All In This Together
by
The madness has momentarily stalled, but the bellicose clowns are still running the circus. Thus, a blustering, lunatic Trump - "All is well!" - has failed to offer even a remotely cogent rationale for his lie-based debacle and ensuing escalation in Iran, even as his team of opportunistic, fearmongering thugs are nonetheless busily capitalizing on his lies, raising money by running hundreds of ads declaring, “Thanks to the swift actions of our Commander-in-Chief, (Soleimani) is no longer a threat to the United States, or to the world" - never mind that a growing majority of military personnel of said alleged commander-in-chief don't support him. And, as the world still teetered on meaningless war, the eldest, slimiest and most murderous-of-endangered-species scion of a family that has determinedly avoided military service took to the gun range and Instagram to post preening, oblivious photos of himself brandishing an AR-15 with what he called "a little extra awesome" - images of Hillary Clinton behind bars, and "CRUSADER" etched alongside "Crusaders' Cross" icons from medieval anti-Muslim warriors, which are favored by today's white supremacists. For most people, the ass-hattery offered sorry proof that the answer to the now entirely rhetorical question, "Is there no bottom?" is "no."
Meanwhile, for Iran's 80 million people and the rest of the sentient world, life went on.

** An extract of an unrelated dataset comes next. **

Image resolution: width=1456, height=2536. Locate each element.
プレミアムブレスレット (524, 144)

Many people outside Iran, facing down Trump's threats of obliteration and war crimes, posted photos showcasing that country's rich cultural past, or its fashionable present. Others posted the short, poignant Iranian film, "Gharare Panjshanbe," or "Thursday's appointment," directed by 20-year-old Seyed Mohammad Reza Kheradmandan. In Farsi, it shows an older couple in their car playing a Persian poetry game, each reciting a line from a love poem by 14th-century writer Hafez. After a brief inter-action with a squabbling couple in the next car, reality becomes memory, and the man is going to his wife's grave with flowers and dates. Generous Iranians offered to translate its lessons - kindness, compassion, love for humanity.

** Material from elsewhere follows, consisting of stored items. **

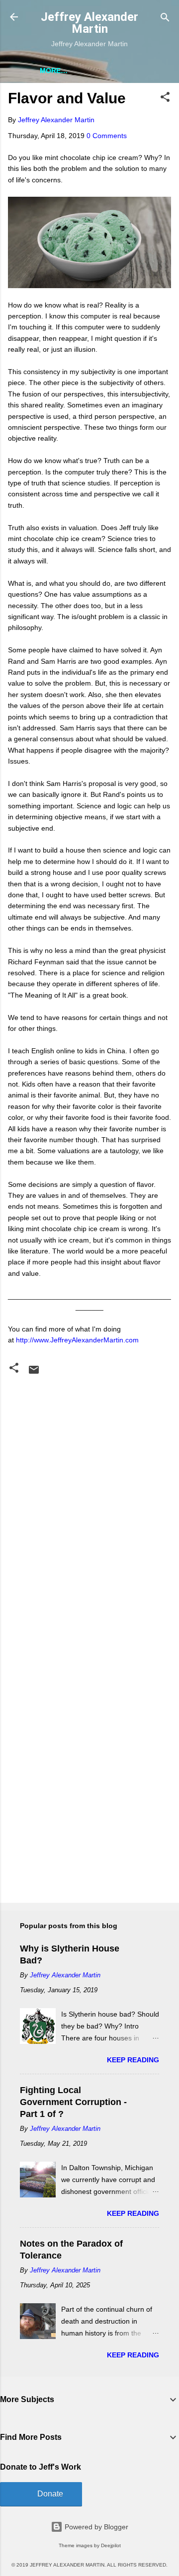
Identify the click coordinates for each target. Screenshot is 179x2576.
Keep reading (133, 2060)
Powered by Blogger (95, 2527)
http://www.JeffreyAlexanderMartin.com (77, 1340)
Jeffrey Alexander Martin (89, 23)
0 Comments (107, 136)
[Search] (165, 18)
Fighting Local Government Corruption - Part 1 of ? (73, 2102)
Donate (50, 2494)
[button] (165, 97)
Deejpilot (111, 2545)
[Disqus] (89, 1503)
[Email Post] (34, 1373)
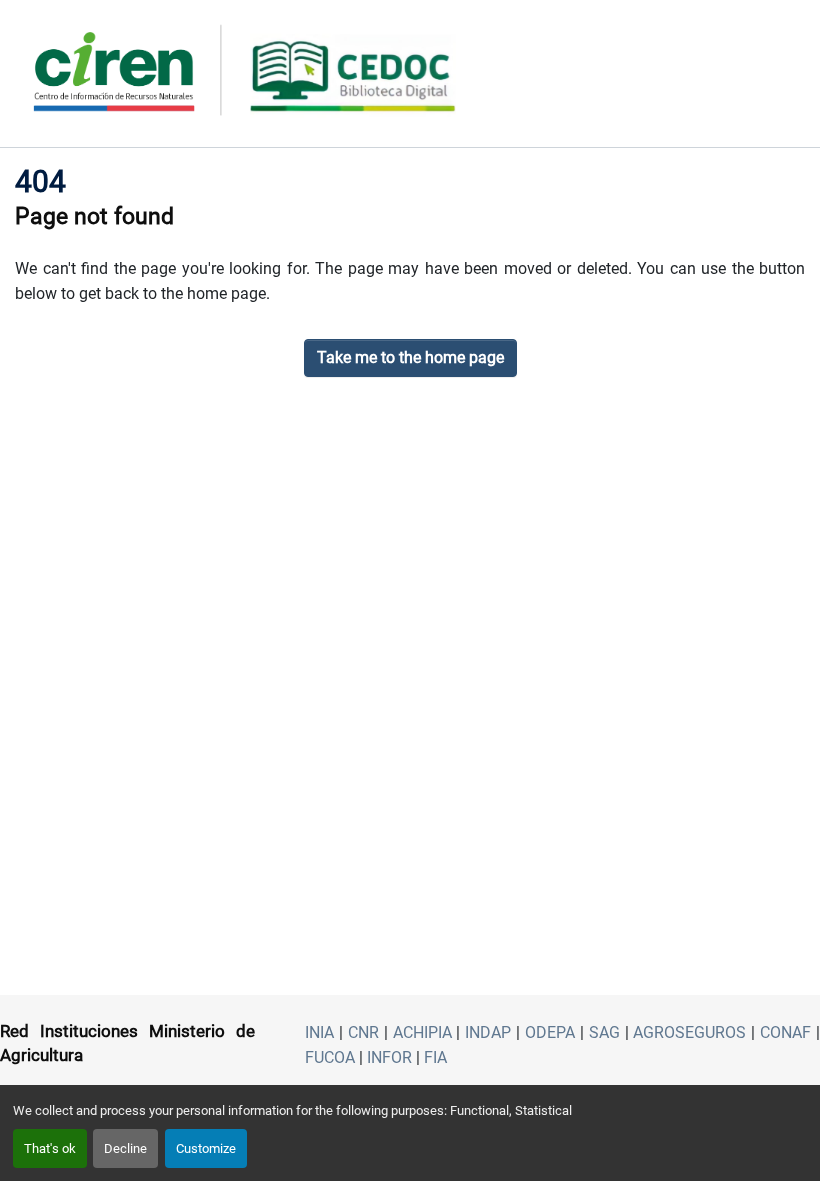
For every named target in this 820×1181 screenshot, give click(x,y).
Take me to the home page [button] (410, 357)
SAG (604, 1032)
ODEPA (550, 1032)
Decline (125, 1148)
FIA (435, 1057)
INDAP (488, 1032)
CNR (363, 1032)
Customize (206, 1148)
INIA (319, 1032)
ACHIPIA (422, 1032)
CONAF (785, 1032)
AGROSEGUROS (689, 1032)
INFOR (389, 1057)
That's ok (50, 1148)
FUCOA (330, 1057)
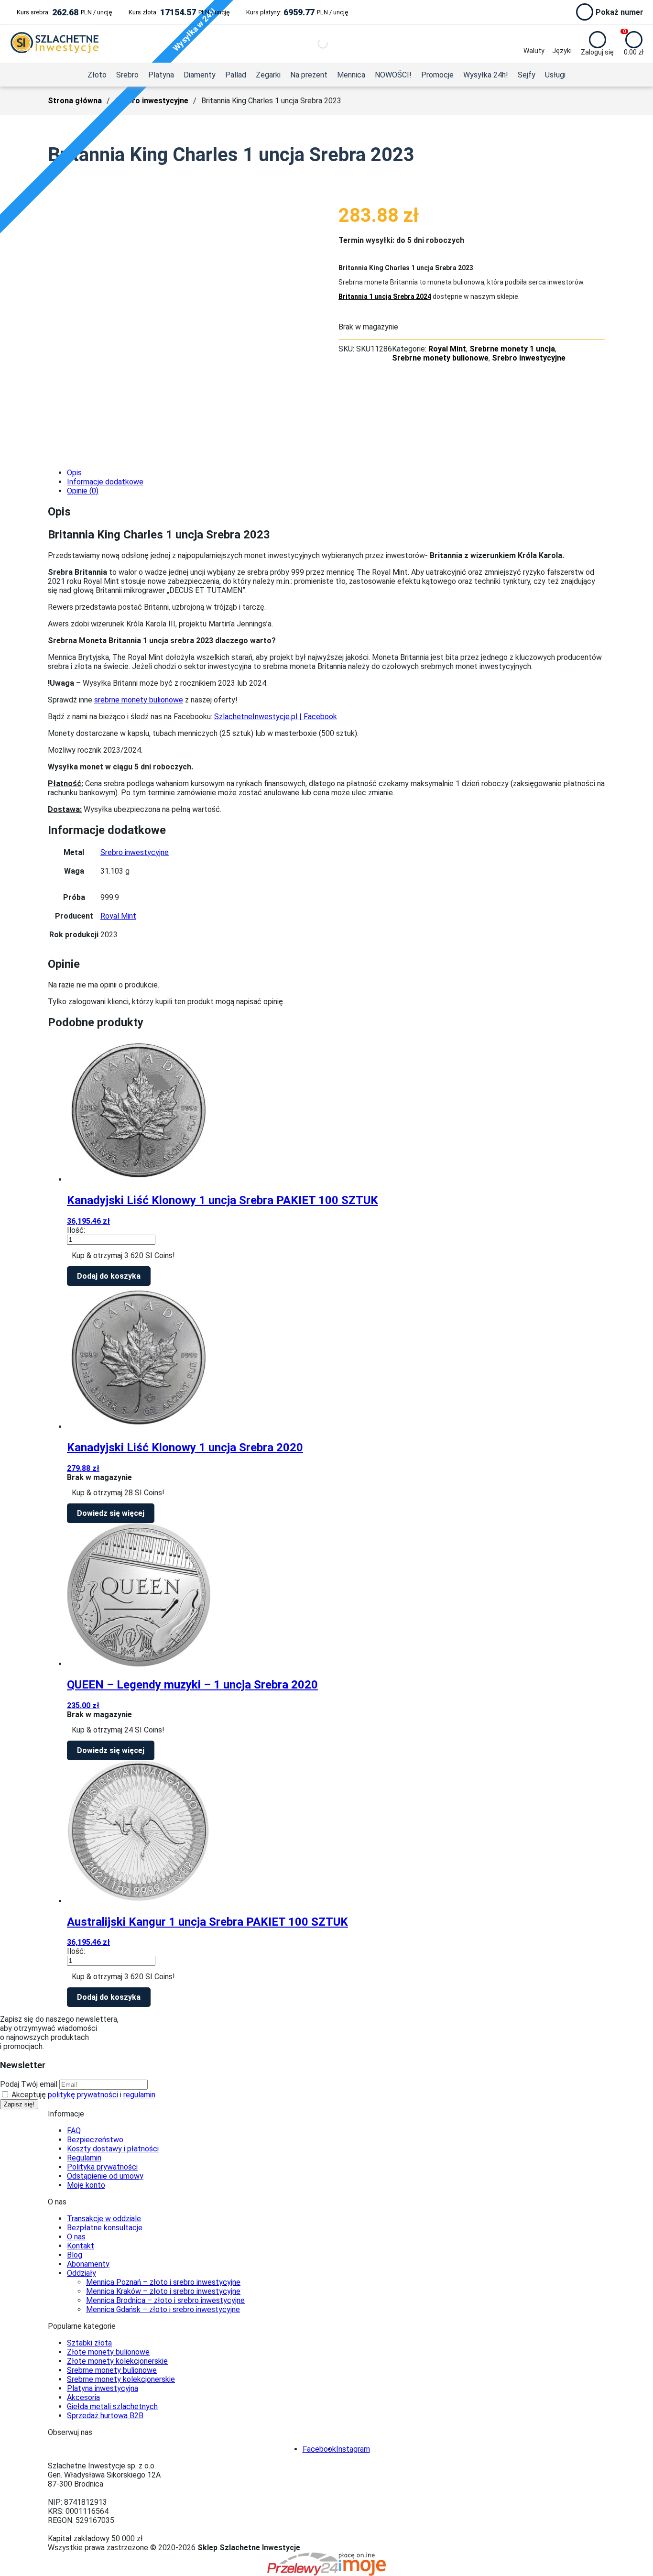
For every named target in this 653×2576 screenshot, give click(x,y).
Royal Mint (447, 348)
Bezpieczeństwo (95, 2139)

For many these days, those gifts have been hard-won. "You want to know what it feels like to be an #Iranian & #Muslim in Donald J. Trump's America?" asks Omid Safi on Facebook. "It is to have a conversation with your beautiful little girl about all the war talk against #Iran that is coming from the President of these United States of America and to have her grow very quiet and ask you: "Baba, are we safe?" He tries to reassure her,but he himself isn't sure. "You know that none of us is fully safe as long as any of us is unsafe," he writes. "We are in this together."